Nasdaq fined $10 million over Facebook IPO

By Martha Porado | May 29, 2013 | Last updated on May 29, 2013
2 min read

The Securities and Exchange Commission today charged Nasdaq with securities laws violations resulting from poor systems and decision-making during Facebook’s IPO, and secondary market trading of those shares.

Nasdaq agreed to settle by paying a $10 million fine, the largest ever levied on any exchange.

Exchanges are responsible for running the smooth management of an IPO without creating disruptions to the market. As such, they’re expected to use adequate systems, processes and plan properly for contingencies, the SEC order said.

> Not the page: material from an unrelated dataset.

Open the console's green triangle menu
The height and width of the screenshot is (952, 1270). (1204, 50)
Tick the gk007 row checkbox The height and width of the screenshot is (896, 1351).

While the Facebook IPO was widely anticipated to be one of the largest ever and was expected to draw a huge number of investors, a design limitation in NASDAQ’s system to match IPO buy and sell orders caused disruptions. A series of ill-fated decisions then led to the rules violations.

Read: Shareholders sue Facebook

The SEC says Nasdaq’s senior leadership team participated in a “Code Blue” conference call and attempted to troubleshoot the system without discovering the root-cause of the system limitation. By deciding not to delay trading before fully understand the problem, the team violated several rules, including an exchange rule governing the price/time priority for executing trade orders.

The limitation caused 30,000 Facebook orders to remain in Nasdaq’s system for two hours when they should have been rapidly executed or cancelled.

“This action against NASDAQ tells the tale of how poorly designed systems and hasty decision-making not only disrupted one of the largest IPOs in history, but produced serious and pervasive violations of fundamental rules governing our markets,” said George Canellos, SEC’s co-Director of enforcement.

Read: What is Facebook Really Worth?

The matching of buy and sell orders in an IPO is referred to as the cross. The SEC’s order says the systems problems encountered during the Facebook IPO on May 18, 2012, caused the cross to fall 19 minutes behind the orders received by Nasdaq, whose IPO cross application calculated the price and volume of the cross based on the orders and cancellations received up until 11:11 a.m.

This time discrepancy caused more than 38,000 marketable Facebook orders placed between 11:11 a.m. and 11:30:09 a.m. to not be included in the cross. Approximately 8,000 of those orders were entered into the market at 11:30 a.m. when continuous trading commenced, and the remaining 30,000 were so-called “stuck” orders.